Abstract: TH-PO679
Unveiling the Enigma: Primary Membranous Nephropathy with Crescent Formation, a Puzzling Rarity
Session Information
- Glomerular Diseases: Case Reports - 1
October 24, 2024 | Location: Exhibit Hall, Convention Center
Abstract Time: 10:00 AM - 12:00 PM
Category: Glomerular Diseases
- 1402 Glomerular Diseases: Clinical, Outcomes, and Therapeutics
Authors
- Kumar, Joy, University of Florida College of Medicine - Jacksonville, Jacksonville, Florida, United States
- Christian, Cleris N., University of Florida College of Medicine - Jacksonville, Jacksonville, Florida, United States
- Makary, Raafat Farag, University of Florida College of Medicine - Jacksonville, Jacksonville, Florida, United States
- Hasan, Irtiza, University of Florida College of Medicine - Jacksonville, Jacksonville, Florida, United States
Introduction
Membranous nephropathy (MN) is a common cause of nephrotic syndrome in adults.

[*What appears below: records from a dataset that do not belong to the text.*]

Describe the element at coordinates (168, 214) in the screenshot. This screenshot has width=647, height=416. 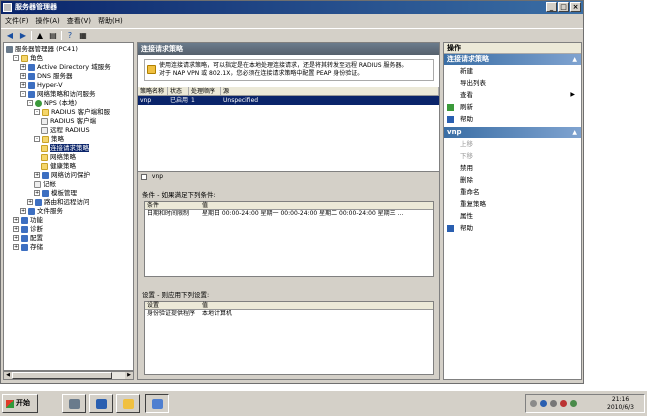
I see `condition-name: 日期和时间限制` at that location.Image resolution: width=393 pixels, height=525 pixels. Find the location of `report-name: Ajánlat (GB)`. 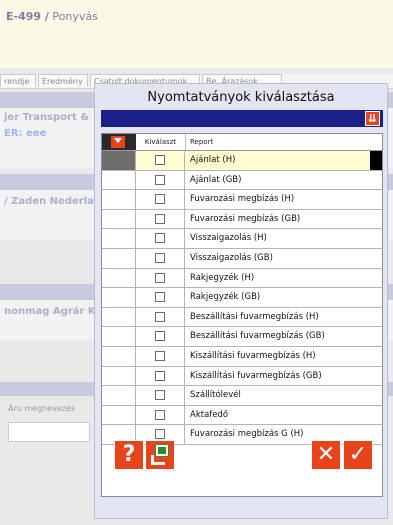

report-name: Ajánlat (GB) is located at coordinates (216, 180).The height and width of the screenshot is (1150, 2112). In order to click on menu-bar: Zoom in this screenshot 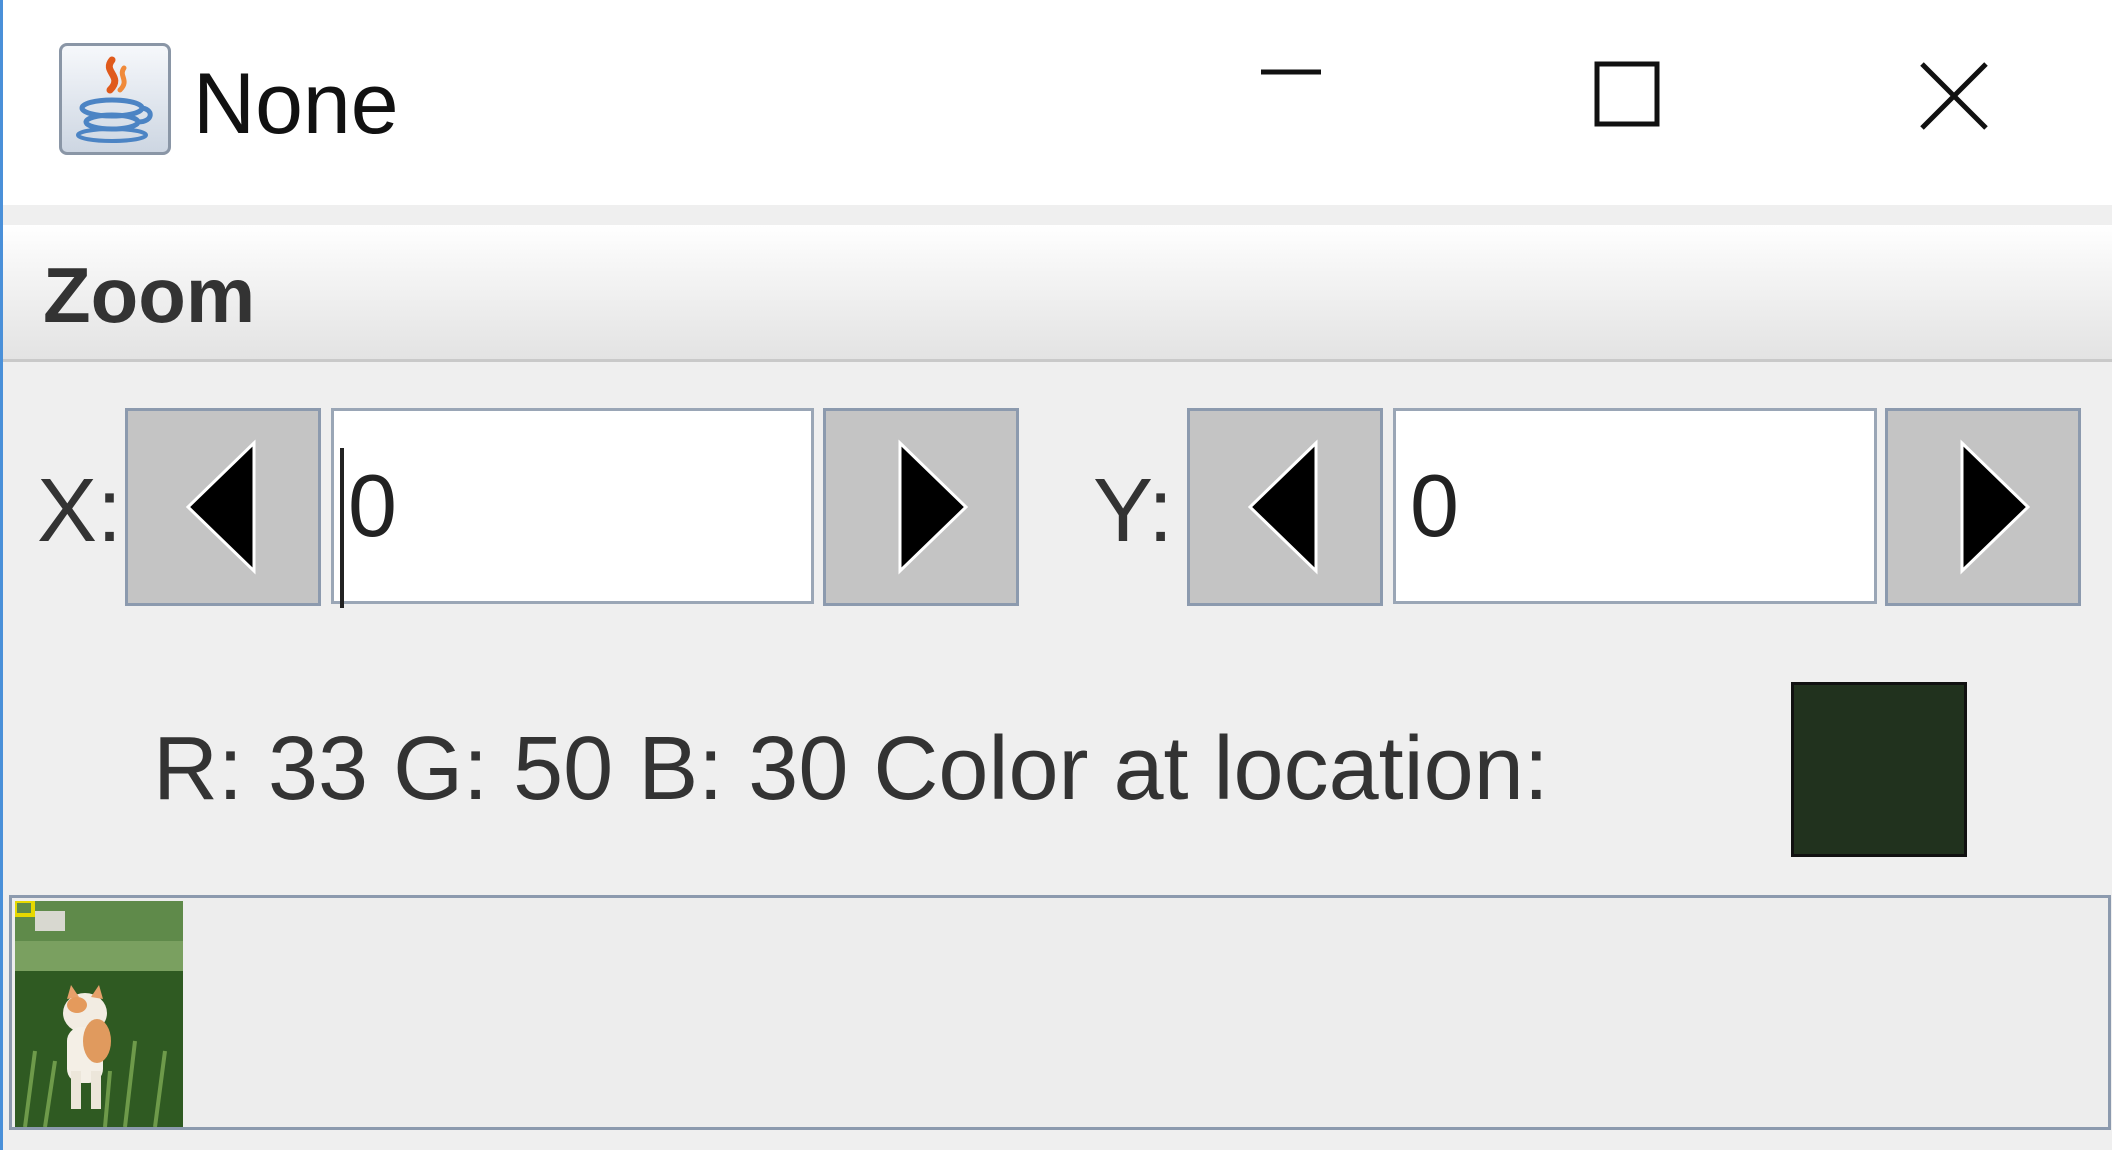, I will do `click(1058, 294)`.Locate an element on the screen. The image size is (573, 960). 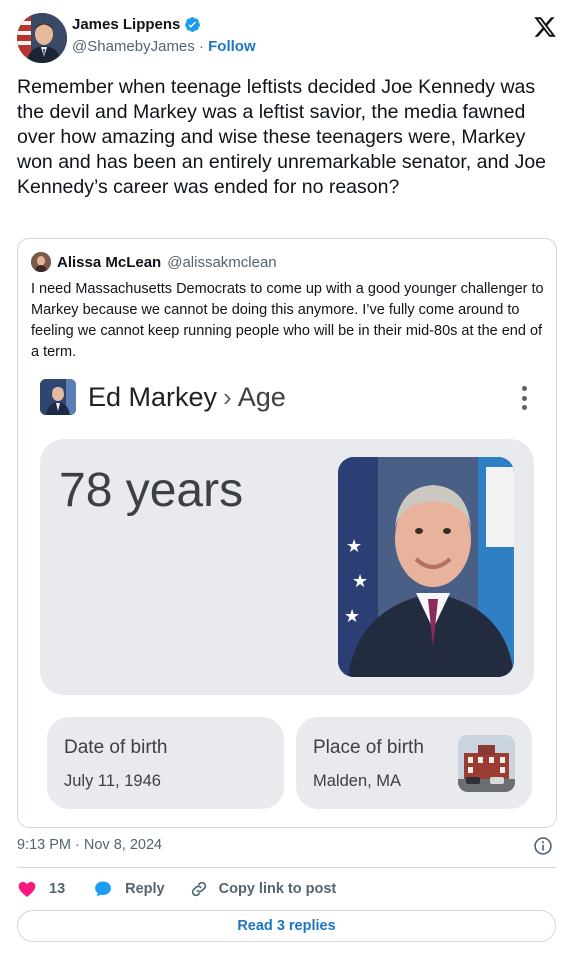
author-name: James Lippens is located at coordinates (126, 24).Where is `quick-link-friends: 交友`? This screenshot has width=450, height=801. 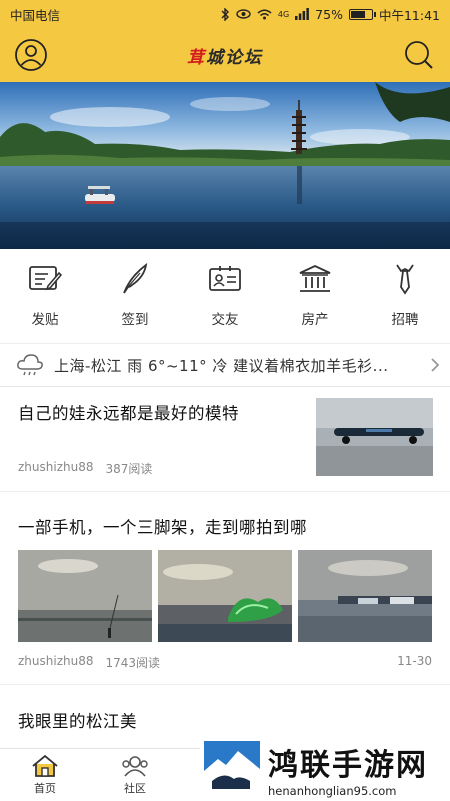 quick-link-friends: 交友 is located at coordinates (225, 295).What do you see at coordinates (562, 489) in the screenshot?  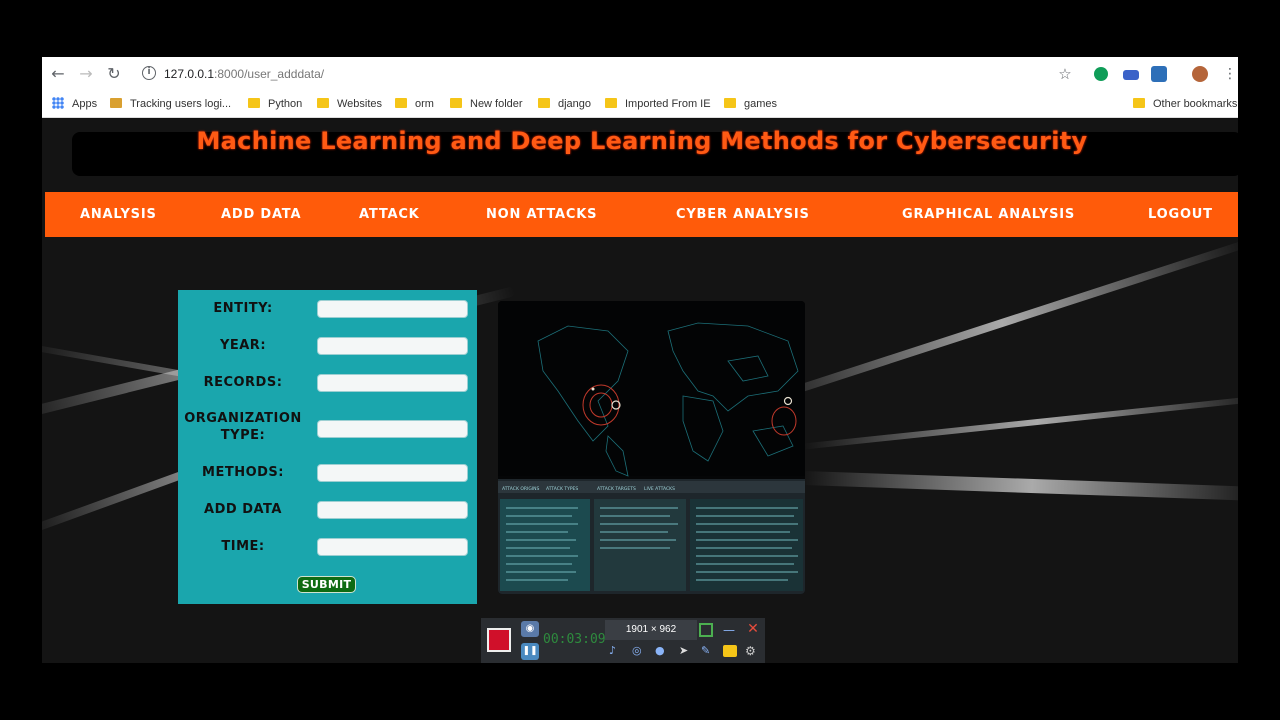 I see `map-tab-types: ATTACK TYPES` at bounding box center [562, 489].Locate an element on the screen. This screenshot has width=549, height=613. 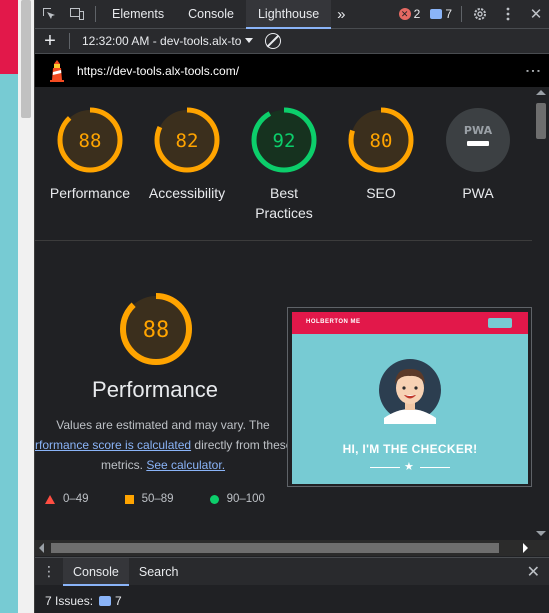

Development of crescents in MN is extremely rare (<1%) & is usually associated with a rapidly progressive course to renal failure. We report a case of crescents in primary MN, characterized by positive anti-phospholipase A2 receptor (PLA2R) antibodies with a negative ANCA profile & anti-GBM assay.
Case Description
A 38-year-old male with essential hypertension presented in 2018 with anasarca & hypertensive emergency. Labs showed creatinine (Cr) of 1.1 mg/dl, hypoalbuminemia (serum albumin of 1.4 g/dl), & massive proteinuria (37.13 g/24 hrs). Serum ANCA, ANA, anti-dsDNA, & anti-GBM were negative. Anti-PLA2R was highly positive (280.3 RU/ml). A kidney biopsy with immunofluorescence (IF) & electron microscopy (EM) were consistent with Primary MN (stage 3). IF showed diffuse granular deposits of IgG, C3 & C1q. EM showed subepithelial immune deposits with extensive foot process effacement. No endocapillary proliferation, fibrinoid necrosis, or crescent were seen. Received immunosuppressant (IS) therapy per Dutch protocol, achieving partial remission. In the next 4 years, there were multiple admissions with AKI (Cr ranging between 1.9-3.5 mg/dl), as well as a COVID-19 infection in 2020. A repeat renal biopsy was performed during subsequent readmission with a Cr of 10.6 mg/dl in 2022, which revealed MN with focal crescents (7 cellular/fibro cellular & one fibrous), global sclerosis of 46%, tubular atrophy, & chronic interstitial inflammation. Anti-PLA2R was lower but still elevated (45 RU/ml). No meaningful recovery despite IS therapy, and he progressed to End-Stage Kidney Disease & started on dialysis.
Discussion
The presence of crescents raised suspicion of secondary MN due to infections, neoplasms, etc. However, the lack of secondary MN indicators, negative ANA, anti-dsDNA, ANCA, anti-GBM antibodies, & highly positive anti-PLA2R ab confirmed the diagnosis. Primary idiopathic crescentic MN is rare, with crescent formation likely due to PLA2R immune complex deposition, suggesting MN progression. Although rare, the crescents could also be linked to COVID-19 infection, with no documented cases. Another possibility is the coincidental occurrence of two separate diseases. Recognizing crescents in primary MN is crucial for early & accurate management to prevent progression.